** Opening RECORDS SHOWN block **

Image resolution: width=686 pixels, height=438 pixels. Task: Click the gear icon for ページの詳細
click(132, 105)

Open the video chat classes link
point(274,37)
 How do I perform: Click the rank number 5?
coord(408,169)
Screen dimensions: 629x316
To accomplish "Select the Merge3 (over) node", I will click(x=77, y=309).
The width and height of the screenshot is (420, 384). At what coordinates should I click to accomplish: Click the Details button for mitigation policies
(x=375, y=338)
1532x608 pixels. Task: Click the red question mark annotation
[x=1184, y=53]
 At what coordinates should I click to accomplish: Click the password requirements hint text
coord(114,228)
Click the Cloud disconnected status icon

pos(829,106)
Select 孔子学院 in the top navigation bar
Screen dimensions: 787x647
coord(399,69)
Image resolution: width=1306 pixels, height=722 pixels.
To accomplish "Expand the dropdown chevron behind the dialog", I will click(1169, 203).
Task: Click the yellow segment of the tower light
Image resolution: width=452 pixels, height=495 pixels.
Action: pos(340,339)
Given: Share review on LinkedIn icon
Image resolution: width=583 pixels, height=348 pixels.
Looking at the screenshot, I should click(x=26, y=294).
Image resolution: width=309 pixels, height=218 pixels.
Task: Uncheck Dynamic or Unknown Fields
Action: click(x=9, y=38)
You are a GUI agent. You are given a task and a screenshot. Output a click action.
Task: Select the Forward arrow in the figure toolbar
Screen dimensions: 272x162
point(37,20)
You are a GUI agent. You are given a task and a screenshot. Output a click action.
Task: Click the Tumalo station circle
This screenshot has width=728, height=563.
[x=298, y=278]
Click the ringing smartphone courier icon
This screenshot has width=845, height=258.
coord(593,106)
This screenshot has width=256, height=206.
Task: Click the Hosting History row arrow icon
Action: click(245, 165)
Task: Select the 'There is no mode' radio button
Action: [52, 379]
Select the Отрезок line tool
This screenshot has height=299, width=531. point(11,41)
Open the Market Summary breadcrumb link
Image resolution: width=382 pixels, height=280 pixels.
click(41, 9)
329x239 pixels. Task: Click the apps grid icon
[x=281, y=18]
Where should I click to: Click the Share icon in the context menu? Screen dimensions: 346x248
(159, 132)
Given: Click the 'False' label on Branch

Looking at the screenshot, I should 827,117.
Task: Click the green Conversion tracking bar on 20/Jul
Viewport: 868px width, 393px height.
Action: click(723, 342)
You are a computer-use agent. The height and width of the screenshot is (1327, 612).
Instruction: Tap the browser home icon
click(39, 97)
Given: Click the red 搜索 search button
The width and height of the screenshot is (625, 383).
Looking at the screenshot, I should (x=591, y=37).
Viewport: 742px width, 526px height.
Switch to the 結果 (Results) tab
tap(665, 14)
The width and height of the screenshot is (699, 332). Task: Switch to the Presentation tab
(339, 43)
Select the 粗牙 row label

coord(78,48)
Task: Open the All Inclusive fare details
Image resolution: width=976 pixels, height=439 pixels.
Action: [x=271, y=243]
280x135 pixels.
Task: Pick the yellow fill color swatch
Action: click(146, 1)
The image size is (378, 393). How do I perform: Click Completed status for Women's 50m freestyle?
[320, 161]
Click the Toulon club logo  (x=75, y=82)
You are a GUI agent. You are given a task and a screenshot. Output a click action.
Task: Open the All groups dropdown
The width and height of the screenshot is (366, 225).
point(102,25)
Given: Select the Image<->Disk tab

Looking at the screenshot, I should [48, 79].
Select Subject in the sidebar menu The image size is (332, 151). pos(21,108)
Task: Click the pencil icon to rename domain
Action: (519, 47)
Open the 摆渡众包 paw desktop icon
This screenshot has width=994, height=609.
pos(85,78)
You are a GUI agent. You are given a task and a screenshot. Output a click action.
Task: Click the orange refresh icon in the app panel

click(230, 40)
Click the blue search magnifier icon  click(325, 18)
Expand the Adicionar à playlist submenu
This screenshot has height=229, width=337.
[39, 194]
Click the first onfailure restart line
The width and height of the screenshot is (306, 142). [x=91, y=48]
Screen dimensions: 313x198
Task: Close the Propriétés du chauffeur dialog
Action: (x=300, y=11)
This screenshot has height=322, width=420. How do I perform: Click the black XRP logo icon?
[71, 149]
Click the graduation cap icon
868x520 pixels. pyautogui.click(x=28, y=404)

** Closing RECORDS SHOWN block **

REQUIREMENT ▸ Please copy the data in full, character for character.

THE COMPLETED TASK ▸
Image resolution: width=686 pixels, height=438 pixels. Task: Click the gear icon for ページの詳細
click(132, 105)

Open the video chat classes link
point(274,37)
 How do I perform: Click the rank number 5?
coord(408,169)
Screen dimensions: 629x316
To accomplish "Select the Merge3 (over) node", I will click(x=77, y=309).
The width and height of the screenshot is (420, 384). At what coordinates should I click to accomplish: Click the Details button for mitigation policies
(x=375, y=338)
1532x608 pixels. Task: Click the red question mark annotation
[x=1184, y=53]
 At what coordinates should I click to accomplish: Click the password requirements hint text
coord(114,228)
Click the Cloud disconnected status icon

pos(829,106)
Select 孔子学院 in the top navigation bar
Screen dimensions: 787x647
coord(399,69)
Image resolution: width=1306 pixels, height=722 pixels.
To accomplish "Expand the dropdown chevron behind the dialog", I will click(1169, 203).
Task: Click the yellow segment of the tower light
Image resolution: width=452 pixels, height=495 pixels.
Action: pos(340,339)
Given: Share review on LinkedIn icon
Image resolution: width=583 pixels, height=348 pixels.
Looking at the screenshot, I should click(x=26, y=294).
Image resolution: width=309 pixels, height=218 pixels.
Task: Uncheck Dynamic or Unknown Fields
Action: click(x=9, y=38)
You are a GUI agent. You are given a task and a screenshot. Output a click action.
Task: Select the Forward arrow in the figure toolbar
Screen dimensions: 272x162
point(37,20)
You are a GUI agent. You are given a task and a screenshot. Output a click action.
Task: Click the Tumalo station circle
This screenshot has width=728, height=563.
[x=298, y=278]
Click the ringing smartphone courier icon
This screenshot has width=845, height=258.
coord(593,106)
This screenshot has width=256, height=206.
Task: Click the Hosting History row arrow icon
Action: click(245, 165)
Task: Select the 'There is no mode' radio button
Action: [52, 379]
Select the Отрезок line tool
This screenshot has height=299, width=531. point(11,41)
Open the Market Summary breadcrumb link
Image resolution: width=382 pixels, height=280 pixels.
click(41, 9)
329x239 pixels. Task: Click the apps grid icon
[x=281, y=18]
Where should I click to: Click the Share icon in the context menu? Screen dimensions: 346x248
(159, 132)
Given: Click the 'False' label on Branch

Looking at the screenshot, I should 827,117.
Task: Click the green Conversion tracking bar on 20/Jul
Viewport: 868px width, 393px height.
Action: click(723, 342)
You are a computer-use agent. The height and width of the screenshot is (1327, 612).
Instruction: Tap the browser home icon
click(39, 97)
Given: Click the red 搜索 search button
The width and height of the screenshot is (625, 383).
Looking at the screenshot, I should (x=591, y=37).
Viewport: 742px width, 526px height.
Switch to the 結果 (Results) tab
tap(665, 14)
The width and height of the screenshot is (699, 332). Task: Switch to the Presentation tab
(339, 43)
Select the 粗牙 row label

coord(78,48)
Task: Open the All Inclusive fare details
Image resolution: width=976 pixels, height=439 pixels.
Action: [x=271, y=243]
280x135 pixels.
Task: Pick the yellow fill color swatch
Action: click(146, 1)
The image size is (378, 393). How do I perform: Click Completed status for Women's 50m freestyle?
[320, 161]
Click the Toulon club logo  (x=75, y=82)
You are a GUI agent. You are given a task and a screenshot. Output a click action.
Task: Open the All groups dropdown
The width and height of the screenshot is (366, 225).
point(102,25)
Given: Select the Image<->Disk tab

Looking at the screenshot, I should [48, 79].
Select Subject in the sidebar menu The image size is (332, 151). pos(21,108)
Task: Click the pencil icon to rename domain
Action: (519, 47)
Open the 摆渡众包 paw desktop icon
This screenshot has width=994, height=609.
pos(85,78)
You are a GUI agent. You are given a task and a screenshot. Output a click action.
Task: Click the orange refresh icon in the app panel

click(230, 40)
Click the blue search magnifier icon  click(325, 18)
Expand the Adicionar à playlist submenu
This screenshot has height=229, width=337.
[39, 194]
Click the first onfailure restart line
The width and height of the screenshot is (306, 142). [x=91, y=48]
Screen dimensions: 313x198
Task: Close the Propriétés du chauffeur dialog
Action: (x=300, y=11)
This screenshot has height=322, width=420. How do I perform: Click the black XRP logo icon?
[71, 149]
Click the graduation cap icon
868x520 pixels. pyautogui.click(x=28, y=404)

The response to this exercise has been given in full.